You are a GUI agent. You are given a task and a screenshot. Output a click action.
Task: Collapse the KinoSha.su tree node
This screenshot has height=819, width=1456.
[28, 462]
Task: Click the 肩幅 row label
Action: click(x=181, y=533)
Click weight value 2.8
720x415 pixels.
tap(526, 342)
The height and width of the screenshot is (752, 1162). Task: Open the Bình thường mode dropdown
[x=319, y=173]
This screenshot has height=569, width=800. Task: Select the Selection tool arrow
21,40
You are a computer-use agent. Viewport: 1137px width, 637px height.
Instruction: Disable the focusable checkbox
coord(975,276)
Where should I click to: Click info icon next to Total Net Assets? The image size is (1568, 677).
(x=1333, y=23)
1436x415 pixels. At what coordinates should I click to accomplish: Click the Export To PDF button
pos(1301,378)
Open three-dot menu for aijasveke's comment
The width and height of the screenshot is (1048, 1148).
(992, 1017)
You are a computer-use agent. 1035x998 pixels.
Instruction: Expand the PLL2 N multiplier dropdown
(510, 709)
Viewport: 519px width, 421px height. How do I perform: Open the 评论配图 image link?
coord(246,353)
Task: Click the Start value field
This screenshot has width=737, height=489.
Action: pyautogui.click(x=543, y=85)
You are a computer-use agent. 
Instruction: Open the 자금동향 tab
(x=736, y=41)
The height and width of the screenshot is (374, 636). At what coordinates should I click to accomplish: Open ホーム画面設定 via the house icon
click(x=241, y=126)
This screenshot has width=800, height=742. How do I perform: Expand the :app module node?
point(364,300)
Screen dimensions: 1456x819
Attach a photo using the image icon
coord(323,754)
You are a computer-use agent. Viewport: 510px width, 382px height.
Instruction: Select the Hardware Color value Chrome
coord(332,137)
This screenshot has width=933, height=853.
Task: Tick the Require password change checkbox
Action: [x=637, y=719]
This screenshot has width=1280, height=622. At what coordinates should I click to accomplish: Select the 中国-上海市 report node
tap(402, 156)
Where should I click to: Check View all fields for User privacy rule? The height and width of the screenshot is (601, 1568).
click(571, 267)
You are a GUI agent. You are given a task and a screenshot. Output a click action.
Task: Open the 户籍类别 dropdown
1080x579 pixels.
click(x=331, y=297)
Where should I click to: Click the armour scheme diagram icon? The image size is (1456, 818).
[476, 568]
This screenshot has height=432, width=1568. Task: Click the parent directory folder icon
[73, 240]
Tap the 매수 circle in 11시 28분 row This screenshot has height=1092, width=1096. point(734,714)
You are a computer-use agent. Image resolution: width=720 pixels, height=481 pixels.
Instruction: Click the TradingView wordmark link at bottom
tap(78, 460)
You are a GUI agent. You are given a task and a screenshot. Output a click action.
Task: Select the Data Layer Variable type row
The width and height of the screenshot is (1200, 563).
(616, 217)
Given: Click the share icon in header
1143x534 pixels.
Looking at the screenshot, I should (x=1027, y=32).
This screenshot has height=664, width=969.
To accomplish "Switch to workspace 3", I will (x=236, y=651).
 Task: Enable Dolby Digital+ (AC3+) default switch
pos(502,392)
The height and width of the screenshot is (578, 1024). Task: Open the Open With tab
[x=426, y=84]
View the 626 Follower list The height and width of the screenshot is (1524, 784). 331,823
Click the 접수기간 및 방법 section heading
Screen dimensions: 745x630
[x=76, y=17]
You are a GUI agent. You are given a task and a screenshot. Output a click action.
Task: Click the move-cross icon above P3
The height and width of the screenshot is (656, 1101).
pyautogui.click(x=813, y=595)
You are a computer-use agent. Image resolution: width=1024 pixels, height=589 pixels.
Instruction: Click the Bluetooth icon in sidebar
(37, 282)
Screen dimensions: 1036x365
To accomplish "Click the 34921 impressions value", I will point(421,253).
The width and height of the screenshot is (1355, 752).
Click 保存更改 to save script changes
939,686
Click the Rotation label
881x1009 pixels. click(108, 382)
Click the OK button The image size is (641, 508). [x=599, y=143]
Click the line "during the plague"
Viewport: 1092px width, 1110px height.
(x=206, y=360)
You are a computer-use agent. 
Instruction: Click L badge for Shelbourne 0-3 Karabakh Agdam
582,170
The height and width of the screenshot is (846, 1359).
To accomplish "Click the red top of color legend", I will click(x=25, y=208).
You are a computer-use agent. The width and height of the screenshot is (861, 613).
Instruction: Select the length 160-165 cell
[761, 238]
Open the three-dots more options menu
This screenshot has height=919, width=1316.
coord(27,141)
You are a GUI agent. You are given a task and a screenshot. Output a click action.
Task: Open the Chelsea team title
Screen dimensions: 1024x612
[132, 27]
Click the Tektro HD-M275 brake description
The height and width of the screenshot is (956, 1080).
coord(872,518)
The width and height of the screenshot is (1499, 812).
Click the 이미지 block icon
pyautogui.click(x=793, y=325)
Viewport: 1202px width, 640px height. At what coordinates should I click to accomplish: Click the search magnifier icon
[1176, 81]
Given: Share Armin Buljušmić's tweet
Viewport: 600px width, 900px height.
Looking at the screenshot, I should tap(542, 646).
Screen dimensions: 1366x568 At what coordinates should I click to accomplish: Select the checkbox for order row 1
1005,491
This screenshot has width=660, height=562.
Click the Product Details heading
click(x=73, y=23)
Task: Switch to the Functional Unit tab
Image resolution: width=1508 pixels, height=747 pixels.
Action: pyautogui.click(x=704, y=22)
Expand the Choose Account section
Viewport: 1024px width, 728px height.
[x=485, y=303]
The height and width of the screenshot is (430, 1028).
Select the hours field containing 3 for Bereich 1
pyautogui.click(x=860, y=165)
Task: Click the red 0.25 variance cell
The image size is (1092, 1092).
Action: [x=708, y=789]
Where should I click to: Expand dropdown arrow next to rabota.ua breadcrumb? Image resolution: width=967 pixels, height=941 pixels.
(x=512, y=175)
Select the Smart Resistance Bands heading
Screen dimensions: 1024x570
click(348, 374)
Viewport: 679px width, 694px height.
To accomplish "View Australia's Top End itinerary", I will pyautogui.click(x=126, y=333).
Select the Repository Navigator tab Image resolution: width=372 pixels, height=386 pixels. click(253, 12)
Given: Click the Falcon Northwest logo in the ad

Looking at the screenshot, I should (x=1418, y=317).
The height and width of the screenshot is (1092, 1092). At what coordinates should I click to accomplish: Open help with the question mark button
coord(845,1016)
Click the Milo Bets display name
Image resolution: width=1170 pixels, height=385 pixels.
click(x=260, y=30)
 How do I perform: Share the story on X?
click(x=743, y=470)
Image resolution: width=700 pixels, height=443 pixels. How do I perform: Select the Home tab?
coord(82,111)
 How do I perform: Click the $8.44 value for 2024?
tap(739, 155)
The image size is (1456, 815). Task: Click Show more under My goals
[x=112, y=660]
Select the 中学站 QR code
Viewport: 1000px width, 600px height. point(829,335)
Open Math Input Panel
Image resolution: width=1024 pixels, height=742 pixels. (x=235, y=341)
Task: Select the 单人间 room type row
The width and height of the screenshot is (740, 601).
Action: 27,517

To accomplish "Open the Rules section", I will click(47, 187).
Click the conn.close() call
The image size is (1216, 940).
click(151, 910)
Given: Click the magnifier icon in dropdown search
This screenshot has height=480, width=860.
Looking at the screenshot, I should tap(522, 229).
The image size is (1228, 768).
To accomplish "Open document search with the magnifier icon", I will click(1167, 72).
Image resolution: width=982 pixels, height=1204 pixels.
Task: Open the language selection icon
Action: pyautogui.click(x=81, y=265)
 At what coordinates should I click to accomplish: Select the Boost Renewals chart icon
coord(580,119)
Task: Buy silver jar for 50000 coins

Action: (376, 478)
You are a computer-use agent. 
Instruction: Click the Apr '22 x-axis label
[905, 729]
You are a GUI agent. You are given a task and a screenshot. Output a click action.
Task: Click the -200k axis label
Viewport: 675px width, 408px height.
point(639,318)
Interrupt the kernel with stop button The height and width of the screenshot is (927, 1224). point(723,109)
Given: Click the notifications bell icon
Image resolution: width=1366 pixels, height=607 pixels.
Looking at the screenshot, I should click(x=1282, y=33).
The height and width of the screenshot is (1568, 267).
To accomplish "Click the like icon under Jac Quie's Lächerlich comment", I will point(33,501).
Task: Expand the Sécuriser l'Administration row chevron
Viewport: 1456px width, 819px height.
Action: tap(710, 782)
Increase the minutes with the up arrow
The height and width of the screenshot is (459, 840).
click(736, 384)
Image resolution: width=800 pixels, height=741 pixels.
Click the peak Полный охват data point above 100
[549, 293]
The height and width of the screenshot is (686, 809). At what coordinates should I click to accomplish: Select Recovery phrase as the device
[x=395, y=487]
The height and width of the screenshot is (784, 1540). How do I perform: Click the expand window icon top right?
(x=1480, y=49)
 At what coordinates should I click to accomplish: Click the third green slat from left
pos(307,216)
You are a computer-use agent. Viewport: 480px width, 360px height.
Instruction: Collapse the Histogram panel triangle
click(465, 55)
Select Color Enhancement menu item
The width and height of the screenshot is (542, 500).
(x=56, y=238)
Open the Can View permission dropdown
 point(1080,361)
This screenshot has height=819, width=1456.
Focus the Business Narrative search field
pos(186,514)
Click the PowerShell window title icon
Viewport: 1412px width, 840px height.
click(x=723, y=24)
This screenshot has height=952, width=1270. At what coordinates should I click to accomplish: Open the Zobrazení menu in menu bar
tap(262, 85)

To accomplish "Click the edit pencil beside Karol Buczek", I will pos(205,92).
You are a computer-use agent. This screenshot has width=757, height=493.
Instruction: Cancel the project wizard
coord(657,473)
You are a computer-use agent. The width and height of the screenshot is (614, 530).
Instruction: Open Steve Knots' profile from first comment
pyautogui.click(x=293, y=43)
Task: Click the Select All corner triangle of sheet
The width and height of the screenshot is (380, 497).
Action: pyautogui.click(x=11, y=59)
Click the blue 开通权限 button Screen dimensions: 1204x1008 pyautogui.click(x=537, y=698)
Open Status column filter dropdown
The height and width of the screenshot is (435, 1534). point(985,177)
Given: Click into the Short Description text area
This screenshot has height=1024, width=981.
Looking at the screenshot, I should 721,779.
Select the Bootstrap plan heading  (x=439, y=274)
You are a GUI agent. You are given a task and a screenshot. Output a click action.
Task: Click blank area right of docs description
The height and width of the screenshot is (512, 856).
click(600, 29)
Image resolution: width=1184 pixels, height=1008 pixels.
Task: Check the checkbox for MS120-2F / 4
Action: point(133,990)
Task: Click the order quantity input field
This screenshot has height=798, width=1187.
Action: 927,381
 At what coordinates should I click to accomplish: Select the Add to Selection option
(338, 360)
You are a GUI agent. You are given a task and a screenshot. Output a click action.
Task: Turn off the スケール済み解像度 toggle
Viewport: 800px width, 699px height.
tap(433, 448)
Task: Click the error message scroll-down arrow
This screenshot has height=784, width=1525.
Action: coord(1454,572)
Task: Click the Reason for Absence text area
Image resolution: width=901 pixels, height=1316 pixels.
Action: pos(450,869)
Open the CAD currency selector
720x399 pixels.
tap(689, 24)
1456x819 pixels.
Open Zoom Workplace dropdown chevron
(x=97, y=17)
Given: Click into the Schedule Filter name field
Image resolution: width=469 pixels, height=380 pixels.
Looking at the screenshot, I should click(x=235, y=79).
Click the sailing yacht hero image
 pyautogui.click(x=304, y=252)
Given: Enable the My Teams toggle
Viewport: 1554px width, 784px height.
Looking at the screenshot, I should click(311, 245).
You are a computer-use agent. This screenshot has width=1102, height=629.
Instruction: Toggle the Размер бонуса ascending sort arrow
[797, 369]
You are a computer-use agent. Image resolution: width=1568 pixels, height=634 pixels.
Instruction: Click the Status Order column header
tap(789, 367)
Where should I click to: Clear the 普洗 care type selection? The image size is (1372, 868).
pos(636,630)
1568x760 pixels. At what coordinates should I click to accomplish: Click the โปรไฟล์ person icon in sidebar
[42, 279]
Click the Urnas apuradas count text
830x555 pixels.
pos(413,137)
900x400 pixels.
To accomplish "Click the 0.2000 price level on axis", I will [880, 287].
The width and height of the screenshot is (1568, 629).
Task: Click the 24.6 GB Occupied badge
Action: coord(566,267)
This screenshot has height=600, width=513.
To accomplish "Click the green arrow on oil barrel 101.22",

### [INSTRUCTIONS TO FOLLOW]
Count the lines in the material that contain the string "above" and give only the number.

### [FULL RESPONSE]
2